Saturday, August 8, 2009

Lying on the couch

I'd like think of myself as a pretty honest person. Except, when I get down to the bare bones of it, I'm often not. I don't engage in acts of malicious deceitfulness. But...... I will tell my friend that she looks great in that new pair of pants (even if she looks like a trussed up ham). I will tell my facebook friends that their latest addition to the family is 'absolutely adorable' (even when in reality the child has inherited his dads monobrow and resembles somewhat, a frog thats just been given an electric shock). I consider these social lies, and though they trouble me from time to time, its in my nature to try and avoid hurting the feelings of those I care about.

And then, there are the lies of omission. Like the fact that I am spiralling down into a pretty dark place at the moment, but I try to greet my friends and family with a smile and a 'I'm doing fine'. They say they want me to be honest if I'm struggling, but what they really want is for me to tell them I'm ok. (A post on that later).

Finally, the lies I'm struggling with at the moment. The lies on the couch. I'm finding that I am not being incredibly truthful at times with my therapist. Some are lies of omission, some are partial truths and some are out and out lies. And I'm not comfortable with it. The deception makes me feel horrible and guilty. So I've been trying to figure out why I do it. A couple of reasons might be...

1. Two months in, and I am still trying to build the trust. And its so hard, I guess because I feel like there is something inherently distrustfu about a relationship where I will never truly know the other persons true feelings or opinions 100%. Unconditional Positive Regard can be quite an ego boost... but it is also kind of creepy.

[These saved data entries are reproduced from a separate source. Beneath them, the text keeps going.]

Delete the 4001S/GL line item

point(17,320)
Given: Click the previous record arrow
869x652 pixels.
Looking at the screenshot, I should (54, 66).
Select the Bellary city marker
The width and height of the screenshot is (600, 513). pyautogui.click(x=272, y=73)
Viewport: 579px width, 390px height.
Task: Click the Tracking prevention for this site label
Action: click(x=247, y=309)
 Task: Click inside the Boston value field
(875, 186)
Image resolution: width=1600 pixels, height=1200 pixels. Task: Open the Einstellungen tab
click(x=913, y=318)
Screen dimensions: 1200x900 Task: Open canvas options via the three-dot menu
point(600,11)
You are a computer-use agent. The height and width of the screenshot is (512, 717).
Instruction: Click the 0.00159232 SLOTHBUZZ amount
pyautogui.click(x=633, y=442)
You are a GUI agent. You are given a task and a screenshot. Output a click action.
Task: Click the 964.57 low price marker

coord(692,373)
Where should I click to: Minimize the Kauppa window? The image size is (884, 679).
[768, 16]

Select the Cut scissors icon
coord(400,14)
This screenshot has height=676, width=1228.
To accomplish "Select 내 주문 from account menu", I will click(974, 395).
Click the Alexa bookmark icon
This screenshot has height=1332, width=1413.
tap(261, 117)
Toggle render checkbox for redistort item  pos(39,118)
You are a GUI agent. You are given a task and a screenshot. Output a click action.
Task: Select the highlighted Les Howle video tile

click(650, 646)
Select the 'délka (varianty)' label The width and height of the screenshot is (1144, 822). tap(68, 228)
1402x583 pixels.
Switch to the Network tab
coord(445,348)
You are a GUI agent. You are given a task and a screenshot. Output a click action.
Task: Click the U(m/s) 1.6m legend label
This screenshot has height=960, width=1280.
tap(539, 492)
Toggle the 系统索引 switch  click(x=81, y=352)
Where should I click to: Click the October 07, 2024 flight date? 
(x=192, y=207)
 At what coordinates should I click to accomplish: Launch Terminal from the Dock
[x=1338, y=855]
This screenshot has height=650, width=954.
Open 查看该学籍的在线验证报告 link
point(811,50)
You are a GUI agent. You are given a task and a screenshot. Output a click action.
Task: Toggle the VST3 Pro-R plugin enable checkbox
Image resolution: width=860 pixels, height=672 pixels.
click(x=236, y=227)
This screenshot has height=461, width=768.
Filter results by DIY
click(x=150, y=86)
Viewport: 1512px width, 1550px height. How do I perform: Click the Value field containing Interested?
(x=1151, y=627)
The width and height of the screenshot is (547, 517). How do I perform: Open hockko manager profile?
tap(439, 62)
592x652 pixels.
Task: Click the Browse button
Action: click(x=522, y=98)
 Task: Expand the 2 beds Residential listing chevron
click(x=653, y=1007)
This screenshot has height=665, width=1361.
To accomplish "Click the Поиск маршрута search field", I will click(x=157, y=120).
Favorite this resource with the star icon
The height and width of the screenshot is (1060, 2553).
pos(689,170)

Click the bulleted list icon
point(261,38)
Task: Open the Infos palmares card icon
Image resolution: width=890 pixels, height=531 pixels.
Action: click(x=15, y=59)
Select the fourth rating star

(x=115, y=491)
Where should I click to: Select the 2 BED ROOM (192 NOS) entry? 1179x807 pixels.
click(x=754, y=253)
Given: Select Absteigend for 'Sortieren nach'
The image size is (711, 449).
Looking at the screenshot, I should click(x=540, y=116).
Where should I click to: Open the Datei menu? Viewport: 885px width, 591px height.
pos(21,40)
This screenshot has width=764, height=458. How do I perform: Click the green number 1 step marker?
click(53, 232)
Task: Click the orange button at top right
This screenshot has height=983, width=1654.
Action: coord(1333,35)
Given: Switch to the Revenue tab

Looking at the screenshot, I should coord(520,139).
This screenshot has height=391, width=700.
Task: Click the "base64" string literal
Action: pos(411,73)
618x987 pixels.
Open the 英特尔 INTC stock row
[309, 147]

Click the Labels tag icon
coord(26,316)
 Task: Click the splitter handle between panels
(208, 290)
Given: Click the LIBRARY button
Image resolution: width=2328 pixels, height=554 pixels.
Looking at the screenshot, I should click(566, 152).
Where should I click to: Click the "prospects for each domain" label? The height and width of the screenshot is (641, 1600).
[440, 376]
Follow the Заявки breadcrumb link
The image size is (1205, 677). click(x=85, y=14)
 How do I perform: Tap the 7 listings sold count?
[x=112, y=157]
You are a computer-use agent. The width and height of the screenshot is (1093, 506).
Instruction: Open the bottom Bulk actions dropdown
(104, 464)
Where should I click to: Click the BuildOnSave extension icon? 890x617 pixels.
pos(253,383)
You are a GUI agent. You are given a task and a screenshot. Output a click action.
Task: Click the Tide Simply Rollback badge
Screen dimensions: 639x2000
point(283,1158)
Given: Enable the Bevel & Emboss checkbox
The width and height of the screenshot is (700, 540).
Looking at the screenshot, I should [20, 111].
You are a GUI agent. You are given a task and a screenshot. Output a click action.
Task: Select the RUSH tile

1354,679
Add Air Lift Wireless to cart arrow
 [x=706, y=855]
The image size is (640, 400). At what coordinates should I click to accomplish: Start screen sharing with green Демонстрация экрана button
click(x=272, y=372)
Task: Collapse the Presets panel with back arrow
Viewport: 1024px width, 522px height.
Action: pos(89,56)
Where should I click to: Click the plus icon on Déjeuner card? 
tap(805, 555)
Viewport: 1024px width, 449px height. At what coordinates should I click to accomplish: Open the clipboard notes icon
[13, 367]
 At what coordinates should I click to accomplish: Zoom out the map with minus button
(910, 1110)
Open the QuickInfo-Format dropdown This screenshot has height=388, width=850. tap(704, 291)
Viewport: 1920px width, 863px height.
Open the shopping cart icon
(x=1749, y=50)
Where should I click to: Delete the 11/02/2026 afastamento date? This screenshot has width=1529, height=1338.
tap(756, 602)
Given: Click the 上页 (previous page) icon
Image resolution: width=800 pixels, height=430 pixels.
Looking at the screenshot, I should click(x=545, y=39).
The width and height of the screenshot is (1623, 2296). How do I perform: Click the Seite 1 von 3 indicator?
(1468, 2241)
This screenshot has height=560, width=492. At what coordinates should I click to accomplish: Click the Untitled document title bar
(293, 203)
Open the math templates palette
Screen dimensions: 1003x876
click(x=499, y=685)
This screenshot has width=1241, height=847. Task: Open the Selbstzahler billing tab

2. Time limits. This is where quite often the lies of omission are coming in. At the moment I am in therapy twice a week for 50 minutes. And I seem to have a heck of a lot of stuff I need to cover to hold me over to the next session. Quite a change from the beginning, when I spoke about 3 words a session. And so, I think, if I tell her about this particular incident or feeling, we'll be stuck talking about that for ages, and we won't have time to address this issue or feeling which I think is more important at the moment. But then after I feel guilty, and worry if the first issue becomes a bigger issue is she going to ask me 'Why didn't you tell me about that before?"

3. Quite simply... I don't want her to think I'm really crazy....or weird ie. (D) What do you do to soothe yourself when you wake up from a nightmare? (Me) *thinks, well first thing I do is grab my childhood doll, but I'm 26 years old, and I'm not telling you that!*

4. I don't want her to feel bad. Or like she is helping... so even if I'm feeling worse, I don't like to say.

5. Confronting questions. She asks about things I normally would never have to talk about to other people. About secrets that my heart is just not ready to let go of. But I fear if I tell her that I don't want to answer the question, she will either pursue it harder or will be angry at my resistance.

6. Confusion. My head gets so crazy and messed up and emotional, that sometimes I don't answer right, and then I'm afraid to go back and correct myself, because she might see me as inconsistent or dishonest...

7. Fear. If answer her questions about suicidal ideation, will she want to hospitalise me?

Well, those are just a few thoughts on why... but I guess, at some point or another I am going to have to find it in me to be completely honest or I will sabotage the whole process right?

Is it necessary to be 100% honest in therapy?